Task to complete: Omit the images and retype the records verbatim.

Collected data entries
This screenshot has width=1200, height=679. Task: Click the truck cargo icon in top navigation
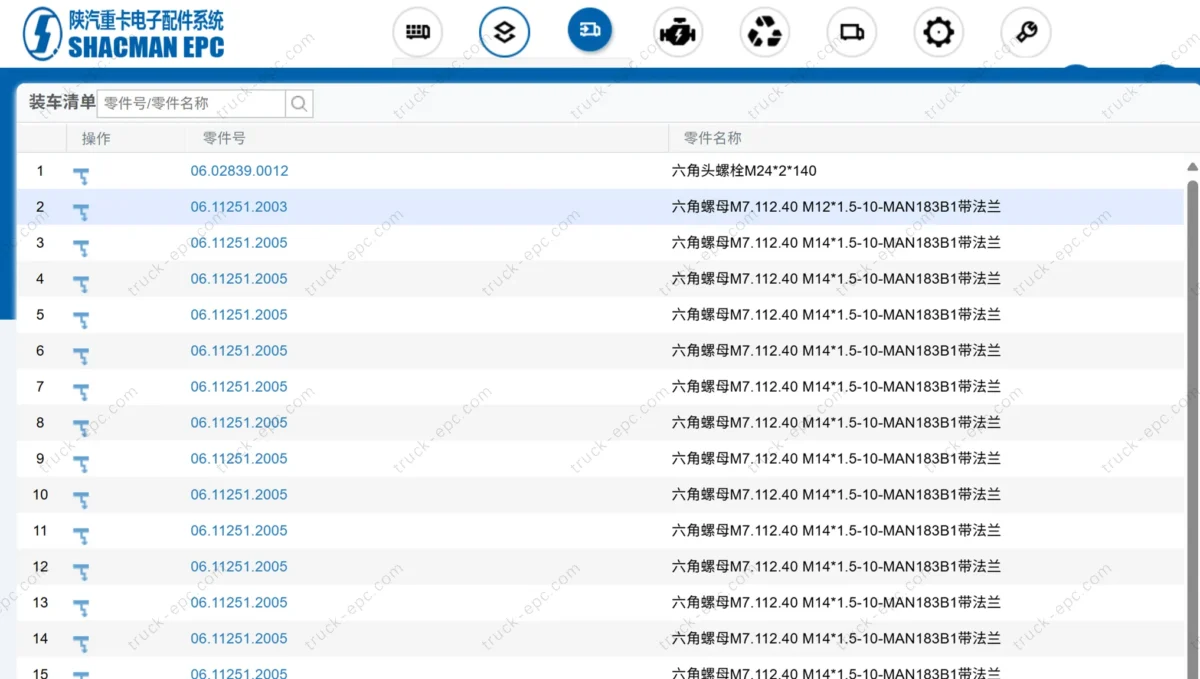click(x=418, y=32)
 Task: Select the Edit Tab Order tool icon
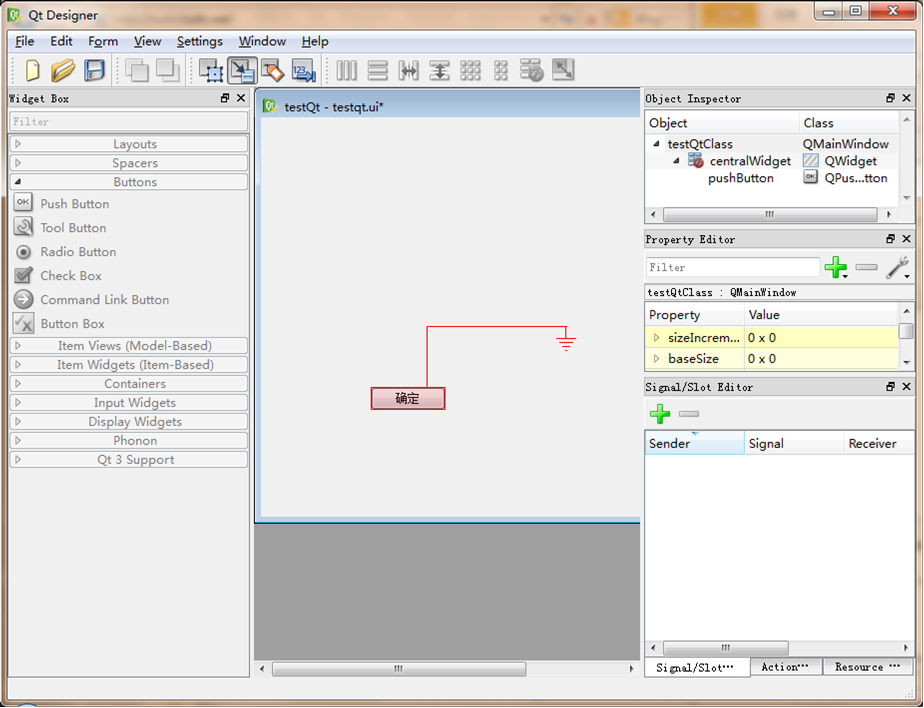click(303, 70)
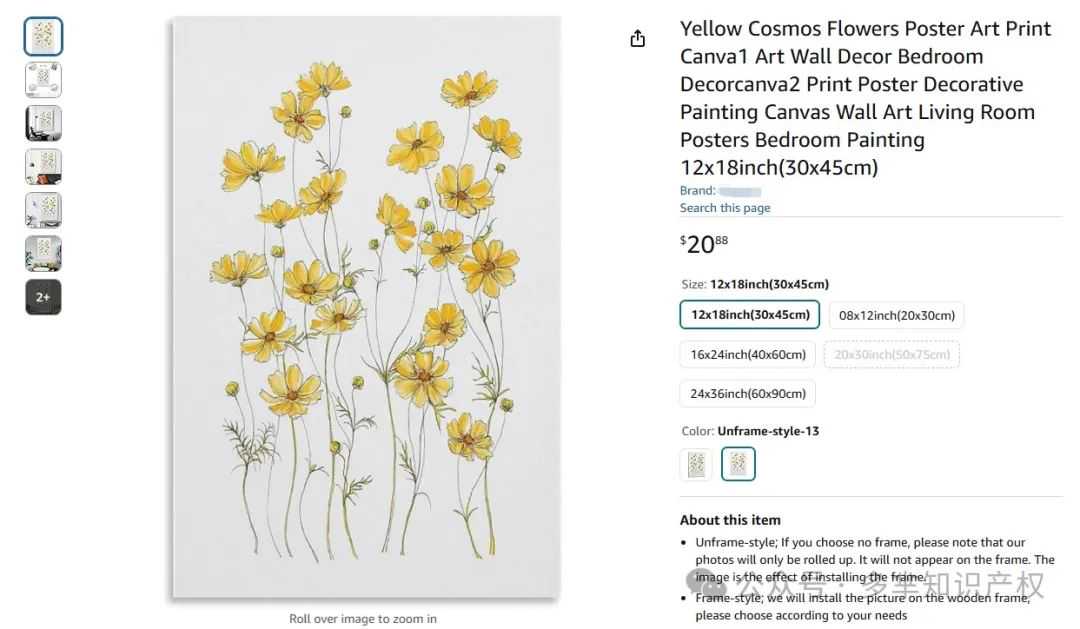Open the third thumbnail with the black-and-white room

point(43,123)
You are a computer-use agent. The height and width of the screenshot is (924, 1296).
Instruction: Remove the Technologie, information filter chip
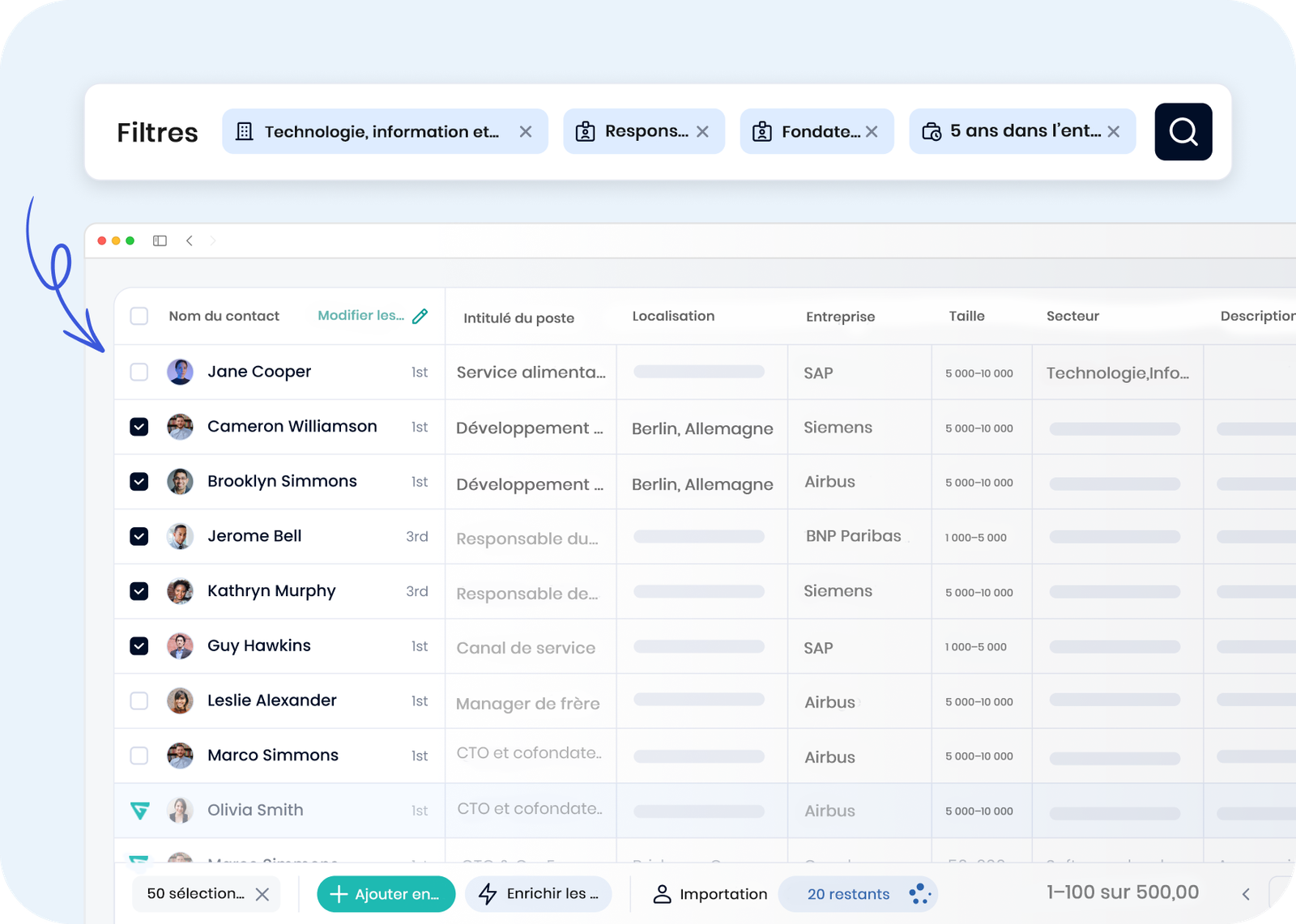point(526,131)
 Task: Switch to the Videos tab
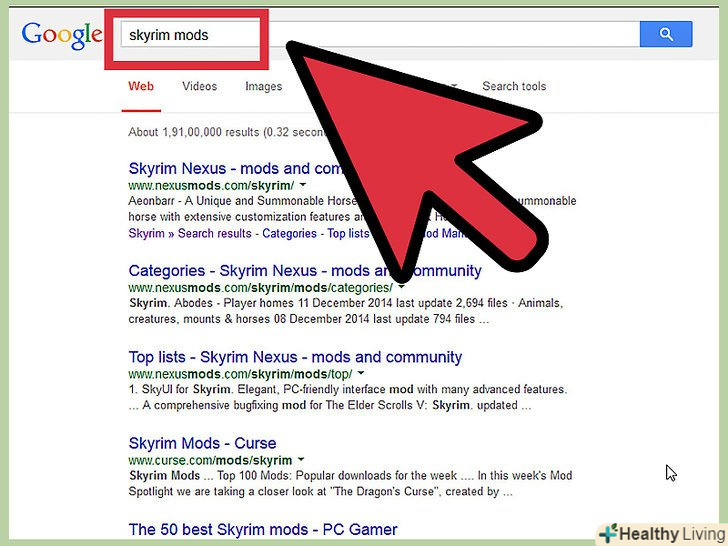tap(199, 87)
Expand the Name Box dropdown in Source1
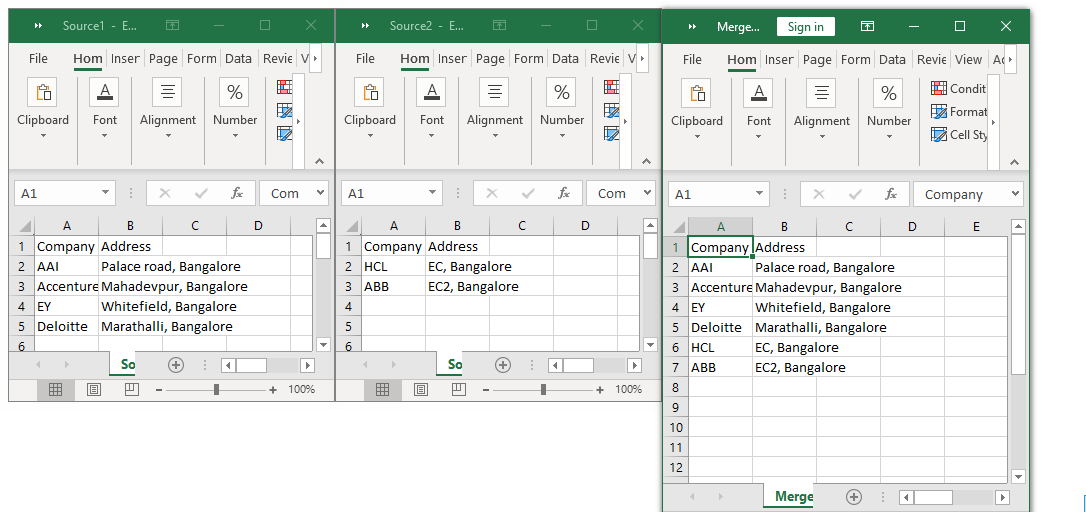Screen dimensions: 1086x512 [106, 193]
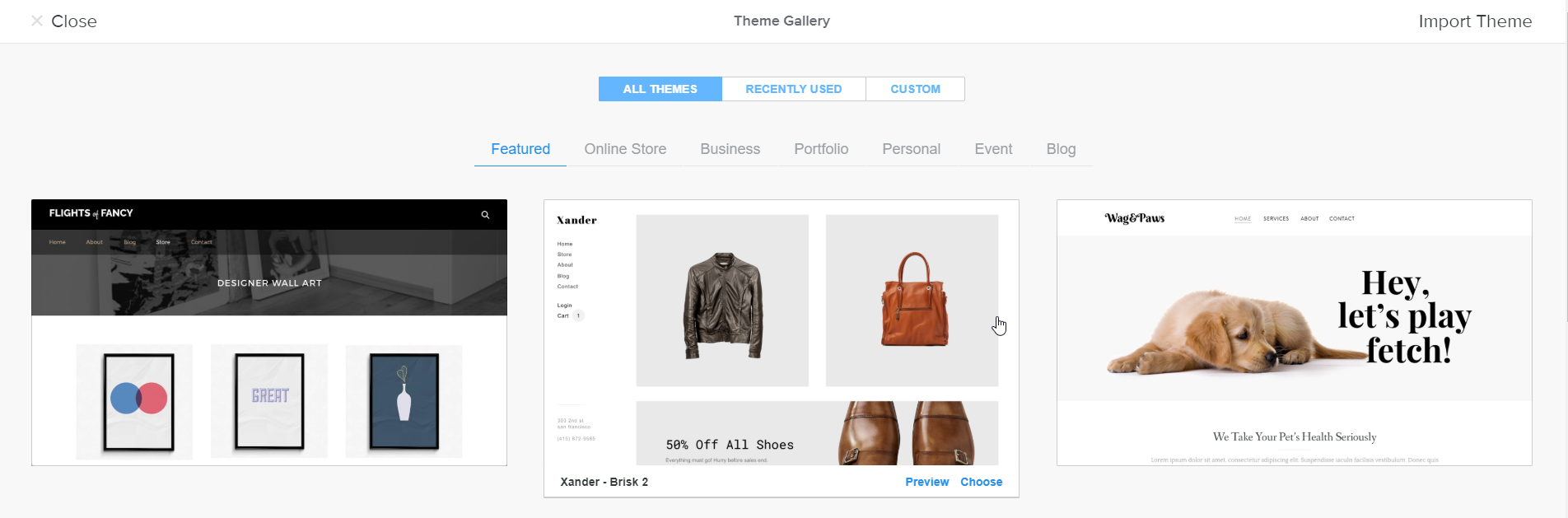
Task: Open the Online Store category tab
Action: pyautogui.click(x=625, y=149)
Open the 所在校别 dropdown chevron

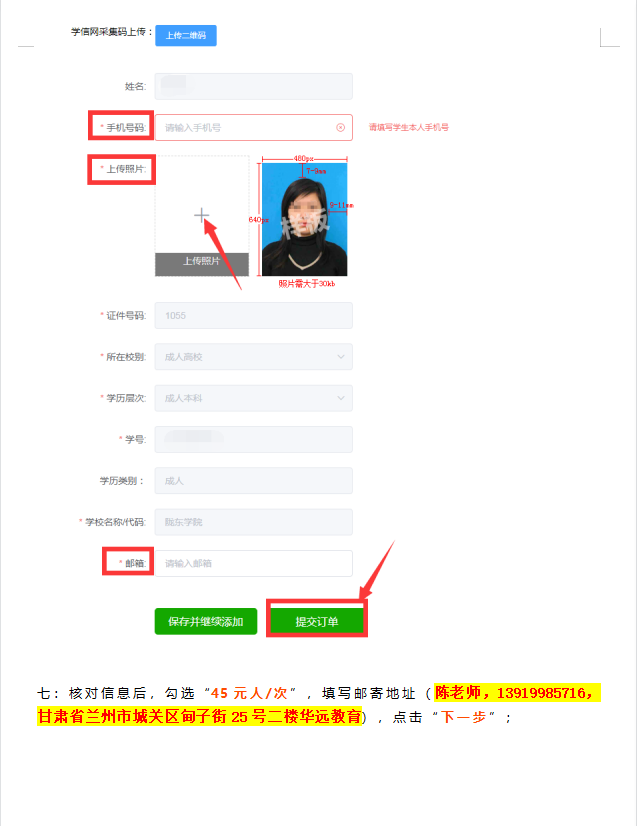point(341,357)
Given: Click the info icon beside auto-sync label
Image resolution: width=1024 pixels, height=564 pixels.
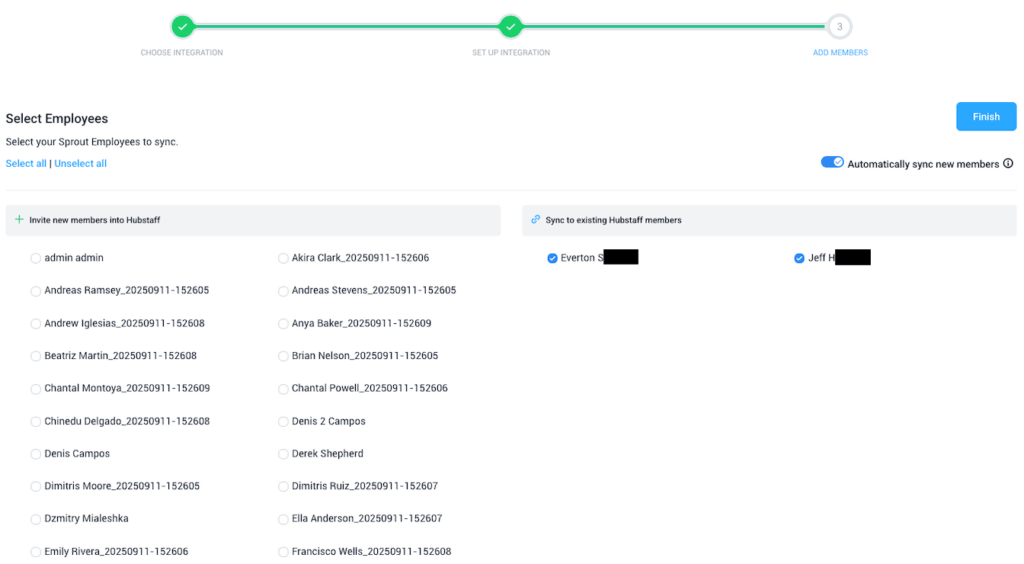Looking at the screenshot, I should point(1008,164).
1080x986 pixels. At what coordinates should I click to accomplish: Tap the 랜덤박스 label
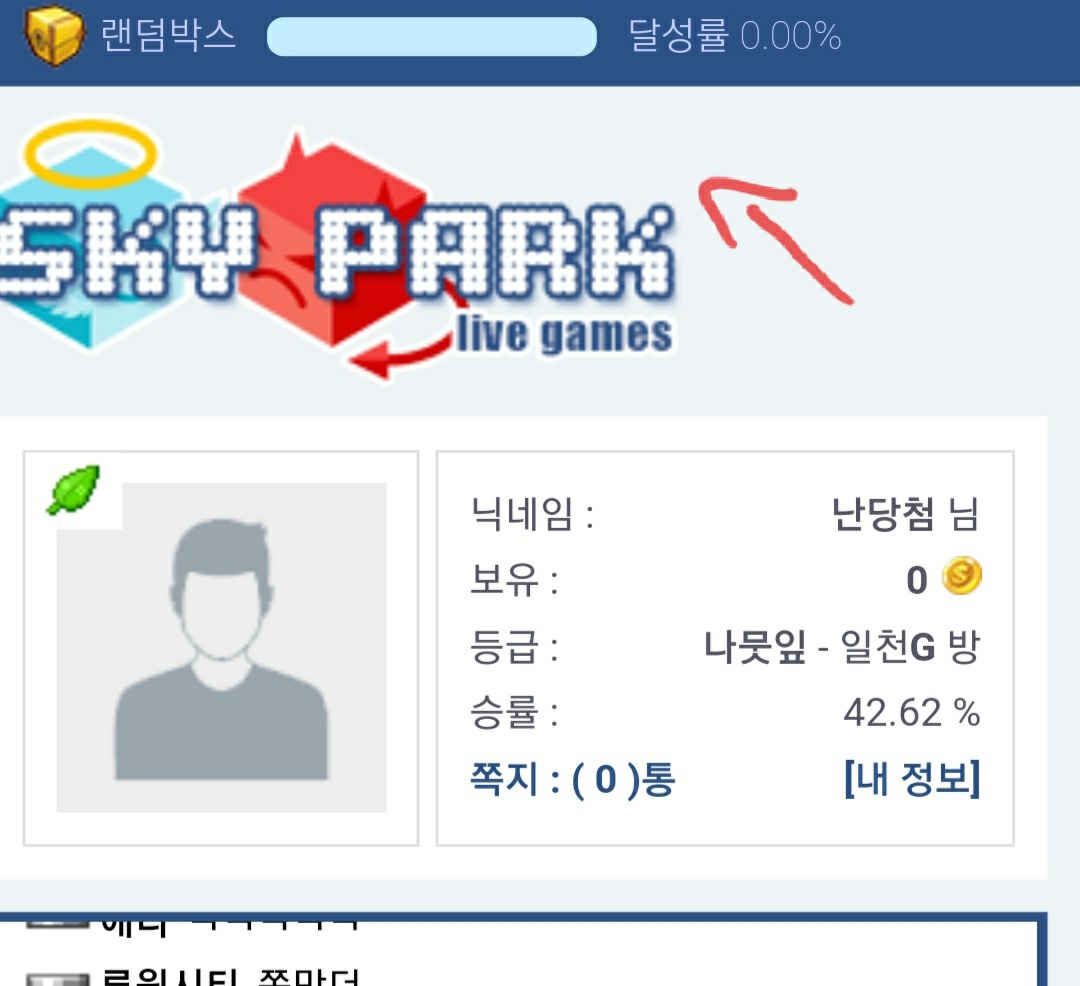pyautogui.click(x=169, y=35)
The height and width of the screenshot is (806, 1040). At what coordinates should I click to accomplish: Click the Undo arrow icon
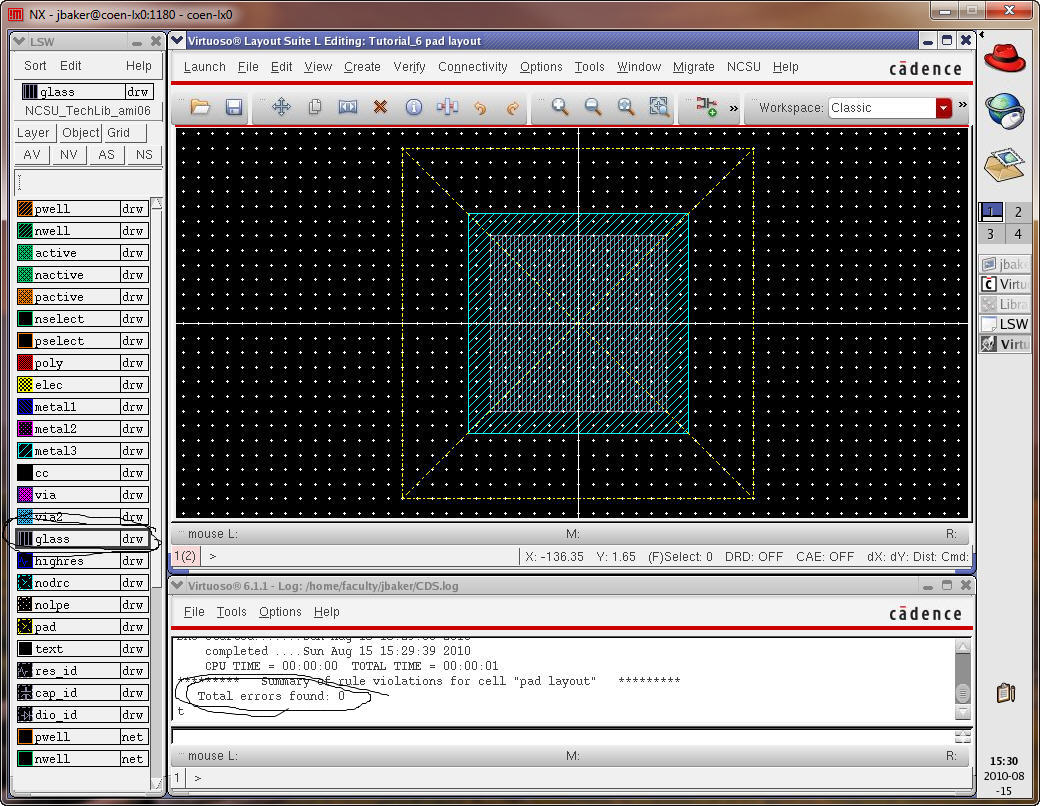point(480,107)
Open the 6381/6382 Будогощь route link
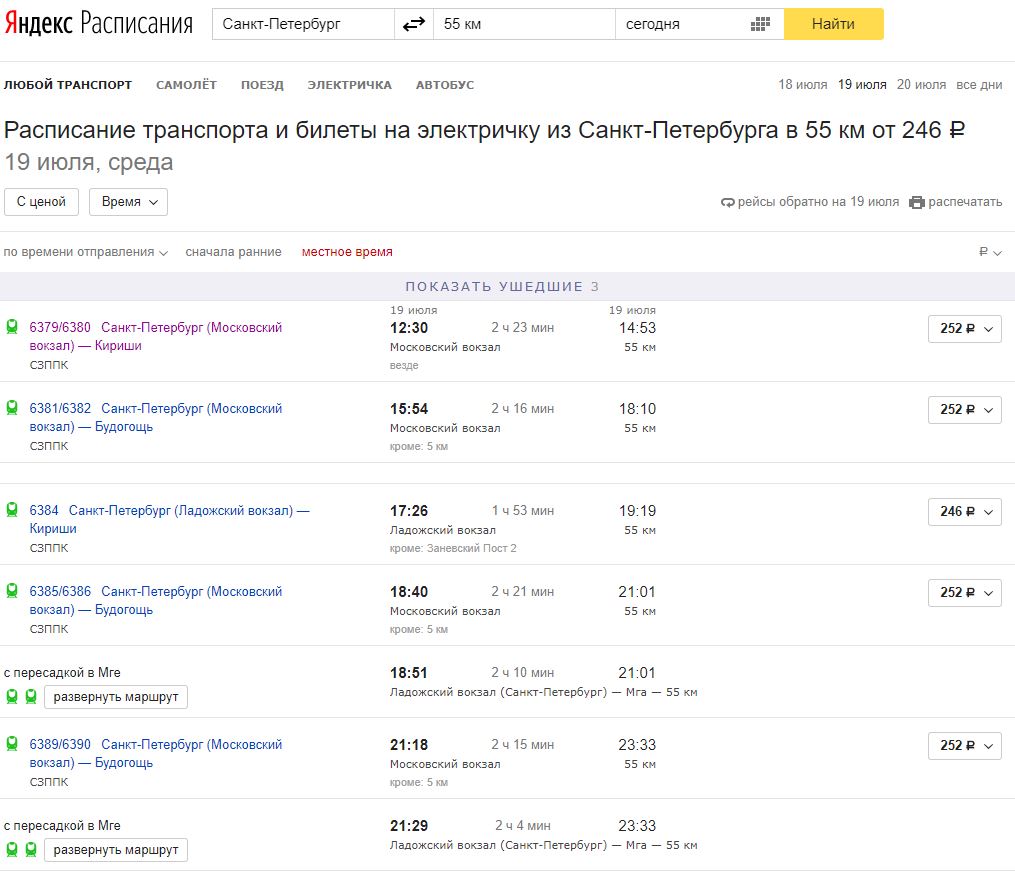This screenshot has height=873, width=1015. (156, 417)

Problem solution:
This screenshot has width=1200, height=679. Task: Click the truck cargo icon in top navigation
click(x=418, y=32)
 Task: Select the Edit Tab Order tool icon
click(303, 70)
Open the third thumbnail with the black-and-white room

point(43,123)
You are a computer-use agent. The height and width of the screenshot is (924, 1296).
Instruction: Remove the Technologie, information filter chip
point(526,131)
 Task: Switch to the Videos tab
tap(199, 87)
Expand the Name Box dropdown in Source1
Screen dimensions: 1086x512 [106, 193]
Task: Open the Online Store category tab
Action: pyautogui.click(x=625, y=149)
Open the 所在校别 dropdown chevron

point(341,357)
Given: Click the info icon beside auto-sync label
Image resolution: width=1024 pixels, height=564 pixels.
Looking at the screenshot, I should point(1008,164).
1080x986 pixels. At what coordinates should I click to accomplish: Tap the 랜덤박스 label
pyautogui.click(x=169, y=35)
The height and width of the screenshot is (806, 1040). At what coordinates should I click to accomplish: Click the Undo arrow icon
point(480,107)
Open the 6381/6382 Будогощь route link
This screenshot has height=873, width=1015. (156, 417)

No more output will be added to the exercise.